Just have the user pass Int32 or Int64 e.g

function make_block(::Type{T}) where T <: Integer
    Block{T} (...) 
end

make_block(Int64) 

Also,
nCells::SVector{3, Integer} will be slow. Either parameterize or use a concrete type`.

2 Likes

Hej! Thank you for the reply.

This is more or less what I do, I think. I pass Labelas an argument to the function that creates the blocks. I can’t have the “user” provide the type itself though, I have to parse it from text first.

Good catch with the nCells fixed that now.

If Label is a constant, then do you even need Block to be a parameterized type?

You could do something like this:

const Label = parsedArgs["intsize"] == "32" ? Int32 : Int64
type Block                                                    
     vertexLabels::Vector{Label}                                                 
     ...
end
1 Like

Hello!

True, but then Label must be in the module-scope, whereas currently it is getting parsed inside the main() function.

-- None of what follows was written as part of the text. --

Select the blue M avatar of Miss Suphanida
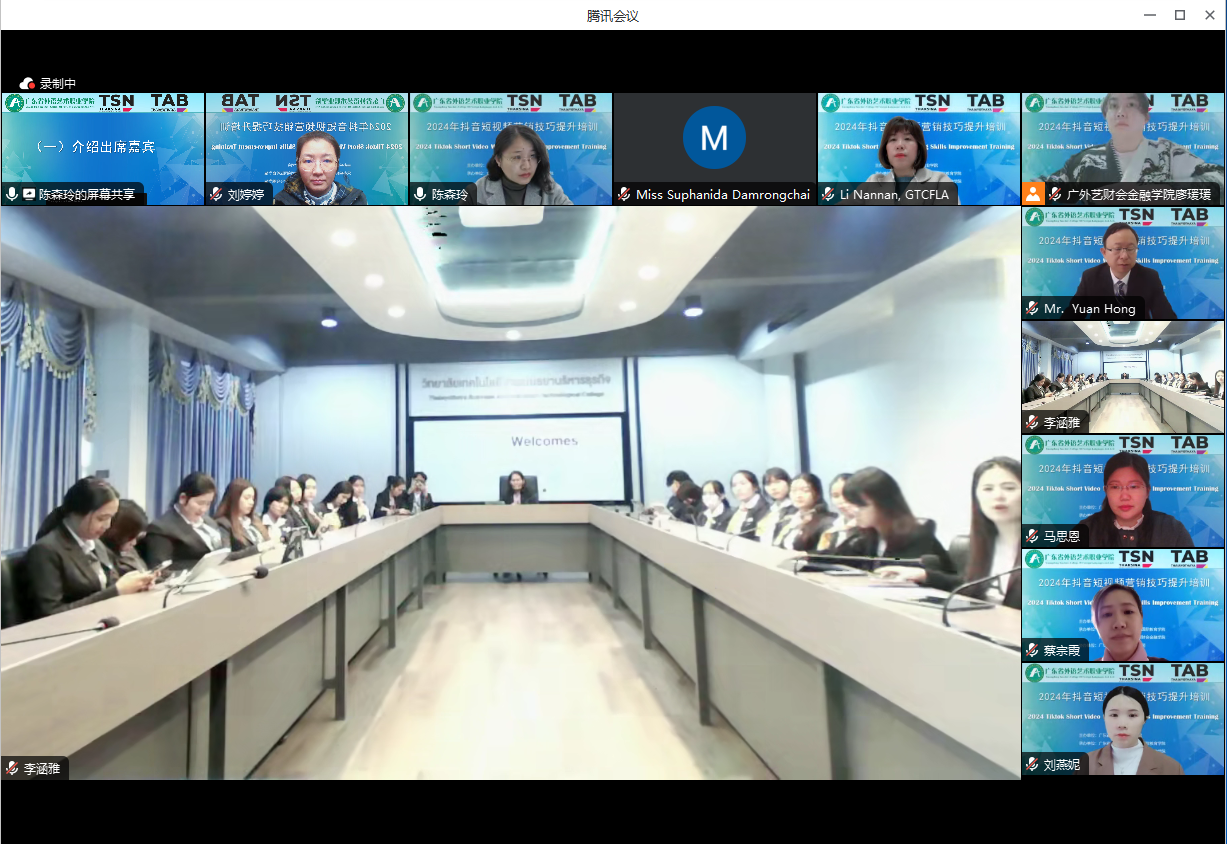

In other words, I currently have a module that provides all the functionality (parametrized wrt Label) and a script that uses that module with a main() function.
Basically, If the definition of Block is not in the same scope as where Label is defined, I have to parameterize, right?

OK. Yes, that seems to be the sensible way to do it. I’ve done similar things and gotten the same performance as with a fixed type, so I have no idea why it didn’t work for you.

1 Like

Just look at the string and instantiate a Block{Int64} or Block{Int32} in main then? A function barrier when you call something from main will take care of type instability.

It appears that the Integer in the type definition was in fact the main performance killer. Before parametrizing I had Int64 there…
Such things are scary of course… who knows where I have more stuff that makes things 2x slower :slight_smile:.
Anyway, thank you for the help!

You should really rethink the eval parse stuff though. It prevents your code from being precompiled for example for no benefit. Almost every time you do a eval parse, there are better ways of doing it.

Ok, thank you! I will try to think of a different way. Although I have actually grown fond of eval parse!

If the only two alternatives are Int32 and Int64, then something like this should do it:

const Label = parsedArgs["intsize"] == "32" ? Int32 : Int64

Besides the precompile issue, eval can also be a security issue, and can lead to really strange error messages when given unexpected input, e.g. if you have parsedArgs["intsize"] = "32;String".

1 Like

I think the simplest solution is to just tell the users to give the typename directly as the cmd-line argument and set the time of the argument to ::DataType. But I like your solution to, it is really neat!

I have no problem sacrificing parse eval here, but I use it in another part of the code which reads expressions from a JSON file and evaluates them. This allows the user to define variables in the JSON and then use them in the mesh definition. Like, defining L=1 and then placing a point with the x coordinate equal to L. I’ll have to think on how to do that in another way…

Unless you want to support arbitrary julia code, you just write a small parser for the stuff you need (e.g variables).

The use case here seems quite simple. Depending on the value of a string you want to instantiate a type with different parameters. Just direct translation gives you if str == "..." instantiate(...) etc. Creating a new global variable that is read by the module when it is compiled seems like a very round about way of doing it.

You don’t even need to write a parser. Using Julia’s built-in parse works beautifully. (This is one of the things I really love about Julia!) All you need then is an expression evaluator that stores variables in a dictionary instead of polluting the local namespace. I wouldn’t be surprised if there’s already one around somewhere. Otherwise it could probably be done in like ten lines of code.

If you only support a small amount of syntax, writing your own parser / interpreter should make it easier to give good error messages and reject bad syntax than having to mess around with Julia’s AST.